In some implementations, party voice may permit users to switch between a private voice channel communication session provided to a party and a public voice channel communication session that corresponds to every user in a virtual experience. Thus, the user may turn party voice features on and off. Additionally, there may be more than one private voice channel communication session associated with differing groups of users. For example, if a requesting user initiates multiple party voice communication sessions, such as a first private voice channel that provides a private communication session with a first group of users, and a second private voice channel that provides a private communication session with a second group of users.

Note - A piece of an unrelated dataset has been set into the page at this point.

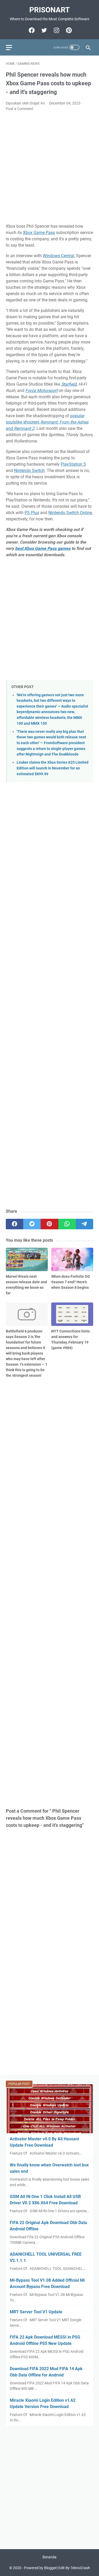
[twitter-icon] (43, 30)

Further, the parties may help define and implement a group communication session. In an alternative communication session implementation, a remote player receives audio using an audio input device, replicates the audio using an audio emitter device, and the audio is received by an audio listener of a local player. The audio listener provides the audio to the audio output of the local player.

As an alternative implementation in which there are multiple parties that form teams (such as a blue team and a red team), when using a party voice feature, local players may receive audio output sent by members of the same team. For example, if a local player is on a blue team, the local player may receive audio output sent by blue team members and audio output sent by red team members may not be received or may be ignored. In some implementations, the audio may include an embedded signature to establish at team with which the audio is associated. Such team functionality may add additional flexibility to managing communication sessions for members of a party.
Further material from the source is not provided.